Their analysis shows that providers all take similar approaches to user privacy, in that providers were consistently more detailed when describing the user’s obligations to the provider than when describing the provider’s obligations to the user.
“It’s the provider who sets the terms, knows the terms inside and out, and ultimately benefits from the terms,” Kesan said. “But because these obligations are usually in the form of an ‘adhesion contract,’ and only one party has bargaining power, the consumer does not have the ability to counter with new terms, ones that could increase their benefits.”
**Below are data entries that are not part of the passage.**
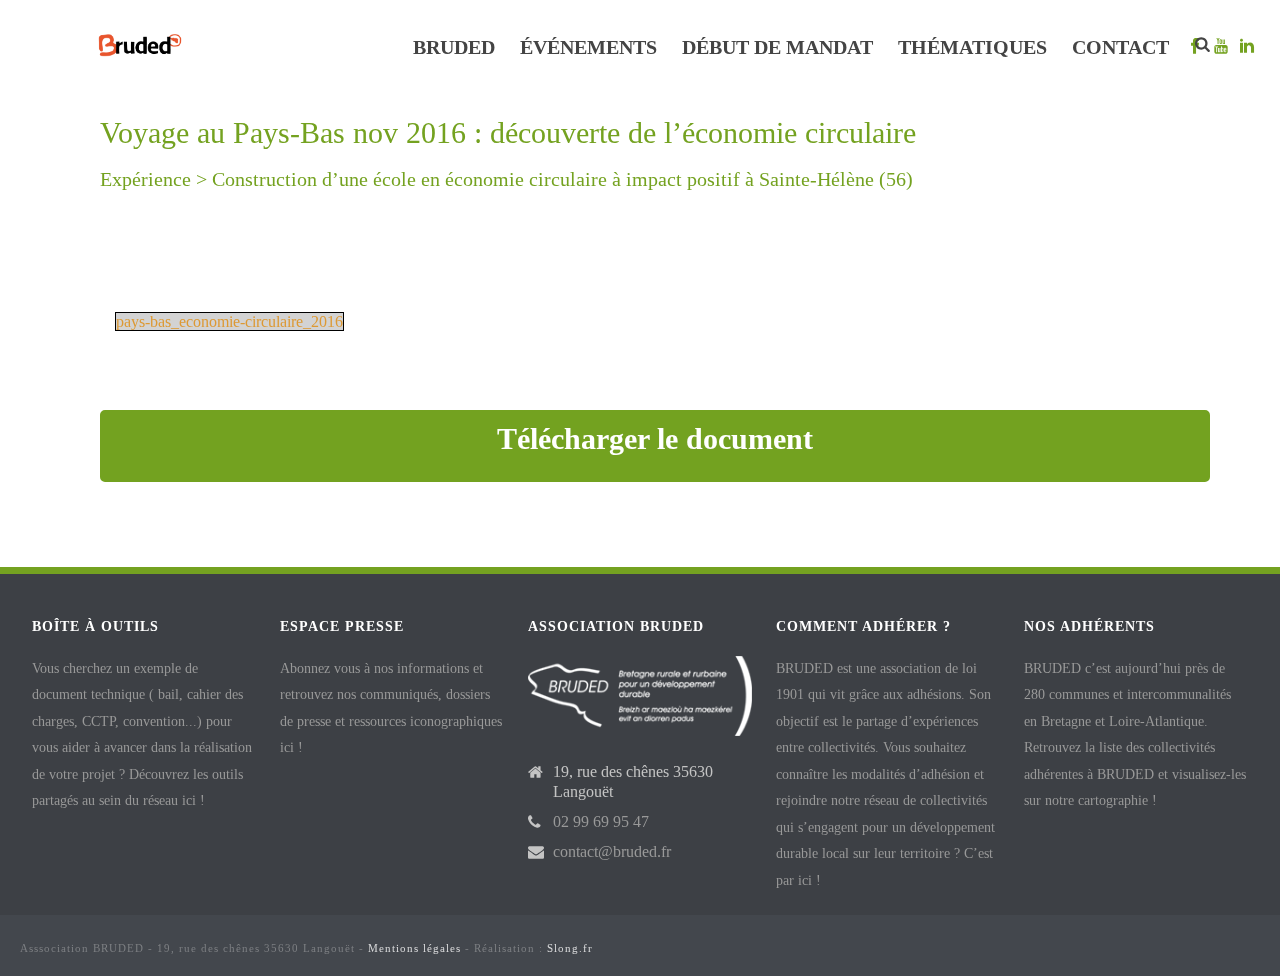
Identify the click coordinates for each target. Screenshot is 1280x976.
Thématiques (972, 47)
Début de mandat (777, 47)
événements (588, 47)
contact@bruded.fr (612, 851)
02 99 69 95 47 (601, 821)
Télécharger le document (655, 438)
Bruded (454, 47)
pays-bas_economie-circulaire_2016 (229, 321)
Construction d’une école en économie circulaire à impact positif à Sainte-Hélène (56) (562, 179)
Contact (1120, 47)
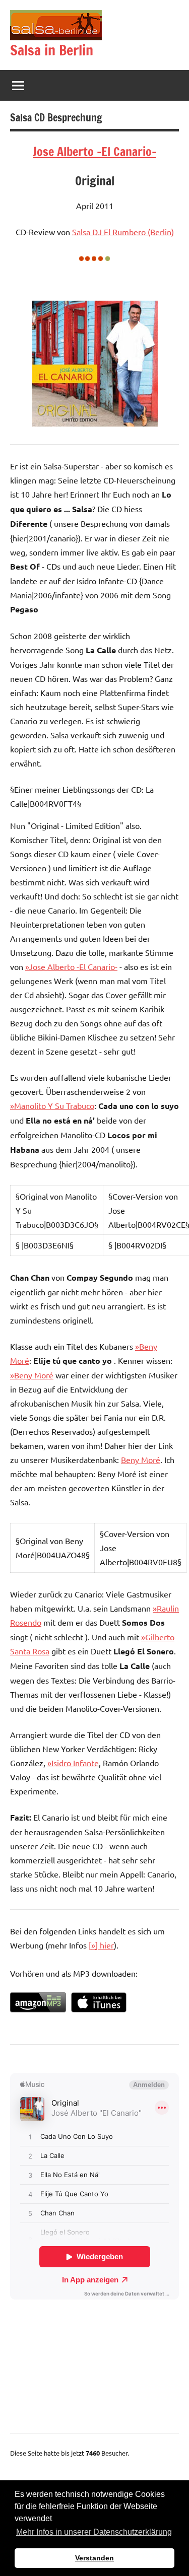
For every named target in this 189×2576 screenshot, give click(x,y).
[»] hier (101, 1945)
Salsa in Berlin (51, 50)
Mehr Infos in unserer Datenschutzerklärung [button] (94, 2532)
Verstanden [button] (94, 2558)
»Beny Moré (31, 1375)
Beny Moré (140, 1459)
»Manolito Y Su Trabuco (52, 1105)
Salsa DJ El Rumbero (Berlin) (123, 232)
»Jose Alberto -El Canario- (71, 966)
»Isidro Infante (73, 1763)
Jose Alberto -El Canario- (94, 151)
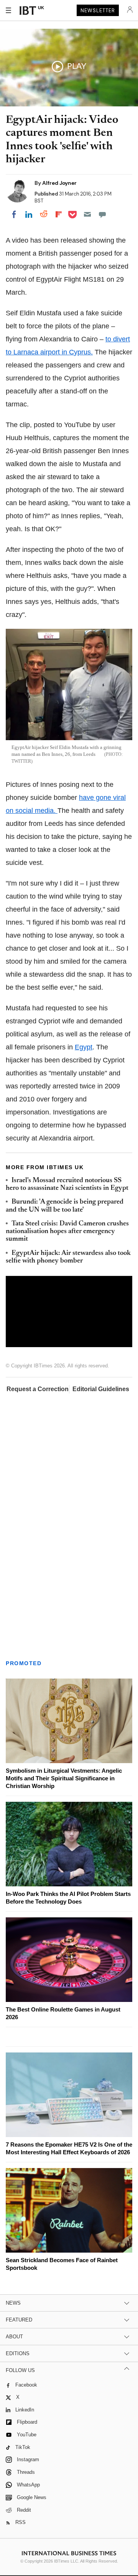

Which leads us to something Mike Konczal recently wrote (boldface mine):
For liberals, basic rights are fundamental, in the sense that they can’t be compromised or traded against other, non-basic rights. They are also inalienable; I can’t contractually transfer away or otherwise give up my basic rights. To the extent that I enter contracts that do this, I have an option of exit that restores those rights…
When libertarians say they are for basic rights, what they are really saying is that they are for treating what liberals consider basic rights as property rights. Basic rights receive no more, or less, protection than other property rights. You can easily give them up or bargain them away, and thus alienate yourself from them. (Meanwhile, all property rights are entirely fundamental – they can never be regulated.)
How is that possible? Let’s cut to the chase: Nozick argues you can sell yourself into slavery, a condition under which all basic liberties are extinguished… The minimal libertarian state would be forced to acknowledge and enforce contracts that permanently alienate basic liberties, even if the person in question later wanted out, although the liberal state would not at any point acknowledge such a contract.
If the recession were so bad that millions of people started selling themselves into slavery, or entering contracts that required lifelong feudal oaths to employers and foregoing basic rights, in order to survive, this would raise no important liberty questions for the libertarian minimal state. If this new feudal order were set in such a way that it persisted across generations, again, no problem.
Once you give a private entity personal information, there’s no walking it back. There’s no Information Jubilee. Just something to keep in mind.